[<prev] [next>] [<thread-prev] [thread-next>] [day] [month] [year] [list]
Message-ID: <20220124181726.19174-5-abhsahu@nvidia.com>
Date: Mon, 24 Jan 2022 23:47:25 +0530
From: Abhishek Sahu <abhsahu@...dia.com>
To: <kvm@...r.kernel.org>,
Alex Williamson <alex.williamson@...hat.com>,
Cornelia Huck <cohuck@...hat.com>
CC: Max Gurtovoy <mgurtovoy@...dia.com>,
Yishai Hadas <yishaih@...dia.com>,
Zhen Lei <thunder.leizhen@...wei.com>,
Jason Gunthorpe <jgg@...dia.com>,
<linux-kernel@...r.kernel.org>, Abhishek Sahu <abhsahu@...dia.com>
Subject: [RFC PATCH v2 4/5] vfio/pci: Invalidate mmaps and block the access in D3hot power state
According to [PCIe v5 5.3.1.4.1] for D3hot state
"Configuration and Message requests are the only TLPs accepted by a
Function in the D3Hot state. All other received Requests must be
handled as Unsupported Requests, and all received Completions may
optionally be handled as Unexpected Completions."
Currently, if the vfio PCI device has been put into D3hot state and if
user makes non-config related read/write request in D3hot state, these
requests will be forwarded to the host and this access may cause
issues on a few systems.
This patch leverages the memory-disable support added in commit
'abafbc551fdd ("vfio-pci: Invalidate mmaps and block MMIO access on
disabled memory")' to generate page fault on mmap access and
return error for the direct read/write. If the device is D3hot state,
then the error needs to be returned for all kinds of BAR
related access (memory, IO and ROM).
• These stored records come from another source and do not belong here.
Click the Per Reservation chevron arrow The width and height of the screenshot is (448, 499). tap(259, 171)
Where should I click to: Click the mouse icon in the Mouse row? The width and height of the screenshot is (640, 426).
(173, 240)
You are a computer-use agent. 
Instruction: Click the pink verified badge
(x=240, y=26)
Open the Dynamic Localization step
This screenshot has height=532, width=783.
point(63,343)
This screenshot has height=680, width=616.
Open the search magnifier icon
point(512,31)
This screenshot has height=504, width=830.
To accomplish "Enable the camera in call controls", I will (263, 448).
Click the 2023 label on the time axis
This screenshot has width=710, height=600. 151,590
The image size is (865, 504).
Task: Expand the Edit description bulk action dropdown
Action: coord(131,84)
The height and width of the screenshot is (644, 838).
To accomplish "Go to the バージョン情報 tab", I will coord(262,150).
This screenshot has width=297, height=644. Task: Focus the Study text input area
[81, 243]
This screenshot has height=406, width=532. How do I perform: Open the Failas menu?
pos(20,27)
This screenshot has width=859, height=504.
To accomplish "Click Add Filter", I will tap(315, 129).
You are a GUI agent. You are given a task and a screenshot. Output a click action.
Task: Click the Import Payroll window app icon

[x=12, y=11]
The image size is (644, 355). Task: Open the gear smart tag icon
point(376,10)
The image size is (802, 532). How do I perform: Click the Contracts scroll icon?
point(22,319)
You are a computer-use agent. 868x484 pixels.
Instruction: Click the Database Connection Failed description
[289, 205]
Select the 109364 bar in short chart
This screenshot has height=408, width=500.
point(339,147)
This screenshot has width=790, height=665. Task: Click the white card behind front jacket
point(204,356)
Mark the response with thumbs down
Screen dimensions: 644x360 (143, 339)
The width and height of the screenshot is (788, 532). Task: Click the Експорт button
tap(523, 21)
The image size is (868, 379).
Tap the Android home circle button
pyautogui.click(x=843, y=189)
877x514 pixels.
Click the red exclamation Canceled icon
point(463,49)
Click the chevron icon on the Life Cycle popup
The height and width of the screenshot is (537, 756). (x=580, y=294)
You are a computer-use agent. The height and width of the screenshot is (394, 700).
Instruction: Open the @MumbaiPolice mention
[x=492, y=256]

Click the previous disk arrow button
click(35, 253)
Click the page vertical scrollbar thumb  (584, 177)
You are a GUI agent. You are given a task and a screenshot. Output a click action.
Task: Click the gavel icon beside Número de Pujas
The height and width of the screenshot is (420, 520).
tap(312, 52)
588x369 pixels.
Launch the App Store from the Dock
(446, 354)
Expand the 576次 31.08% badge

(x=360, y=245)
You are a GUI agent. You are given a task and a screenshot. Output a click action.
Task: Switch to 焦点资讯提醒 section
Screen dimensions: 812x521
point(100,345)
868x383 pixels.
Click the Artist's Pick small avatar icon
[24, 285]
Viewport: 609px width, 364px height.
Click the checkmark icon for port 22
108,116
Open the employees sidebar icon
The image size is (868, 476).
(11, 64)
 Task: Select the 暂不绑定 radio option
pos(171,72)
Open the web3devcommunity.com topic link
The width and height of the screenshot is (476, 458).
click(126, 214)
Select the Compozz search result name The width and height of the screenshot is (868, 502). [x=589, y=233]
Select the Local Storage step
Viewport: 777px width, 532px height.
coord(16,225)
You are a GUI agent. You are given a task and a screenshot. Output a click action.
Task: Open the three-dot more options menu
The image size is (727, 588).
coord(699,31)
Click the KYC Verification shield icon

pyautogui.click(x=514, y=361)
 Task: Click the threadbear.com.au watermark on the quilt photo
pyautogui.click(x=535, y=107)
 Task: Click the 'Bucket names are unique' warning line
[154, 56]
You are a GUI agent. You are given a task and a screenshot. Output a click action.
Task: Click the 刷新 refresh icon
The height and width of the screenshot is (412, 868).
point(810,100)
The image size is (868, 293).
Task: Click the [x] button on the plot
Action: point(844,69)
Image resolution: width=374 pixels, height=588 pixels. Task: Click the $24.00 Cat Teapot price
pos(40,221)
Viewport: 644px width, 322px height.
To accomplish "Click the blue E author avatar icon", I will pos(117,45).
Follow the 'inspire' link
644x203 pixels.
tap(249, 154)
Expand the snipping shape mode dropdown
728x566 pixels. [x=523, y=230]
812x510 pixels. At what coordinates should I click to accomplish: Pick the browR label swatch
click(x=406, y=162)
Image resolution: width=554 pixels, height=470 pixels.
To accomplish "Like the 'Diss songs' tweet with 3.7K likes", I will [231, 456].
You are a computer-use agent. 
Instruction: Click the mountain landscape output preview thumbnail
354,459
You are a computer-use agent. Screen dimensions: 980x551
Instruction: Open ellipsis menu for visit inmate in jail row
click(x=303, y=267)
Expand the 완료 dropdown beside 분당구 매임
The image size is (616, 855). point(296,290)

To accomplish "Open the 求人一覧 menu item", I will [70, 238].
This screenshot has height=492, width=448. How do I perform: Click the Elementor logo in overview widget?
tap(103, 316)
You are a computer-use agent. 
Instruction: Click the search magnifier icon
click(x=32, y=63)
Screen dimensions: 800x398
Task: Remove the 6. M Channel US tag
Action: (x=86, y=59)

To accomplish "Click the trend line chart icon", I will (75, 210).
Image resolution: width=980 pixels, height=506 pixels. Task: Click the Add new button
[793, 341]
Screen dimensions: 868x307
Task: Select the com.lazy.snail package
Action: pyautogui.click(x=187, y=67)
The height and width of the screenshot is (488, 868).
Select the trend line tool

Also, the power related structure
fields need to be protected so we can use the same 'memory_lock' to
protect these fields also. For the few cases, this 'memory_lock' will be
already acquired by callers so introduce a separate function
vfio_pci_set_power_state_locked(). The original
vfio_pci_set_power_state() now contains the code to do the locking
related operations.
Signed-off-by: Abhishek Sahu <abhsahu@...dia.com>
---
drivers/vfio/pci/vfio_pci_core.c | 47 +++++++++++++++++++++++++-------
drivers/vfio/pci/vfio_pci_rdwr.c | 20 ++++++++++----
2 files changed, 51 insertions(+), 16 deletions(-)
diff --git a/drivers/vfio/pci/vfio_pci_core.c b/drivers/vfio/pci/vfio_pci_core.c
index ee2fb8af57fa..38440d48973f 100644
--- a/drivers/vfio/pci/vfio_pci_core.c
+++ b/drivers/vfio/pci/vfio_pci_core.c
@@ -201,11 +201,12 @@ static void vfio_pci_probe_power_state(struct vfio_pci_core_device *vdev)
}
/*
- * pci_set_power_state() wrapper handling devices which perform a soft reset on
- * D3->D0 transition. Save state prior to D0/1/2->D3, stash it on the vdev,
- * restore when returned to D0. Saved separately from pci_saved_state for use
- * by PM capability emulation and separately from pci_dev internal saved state
- * to avoid it being overwritten and consumed around other resets.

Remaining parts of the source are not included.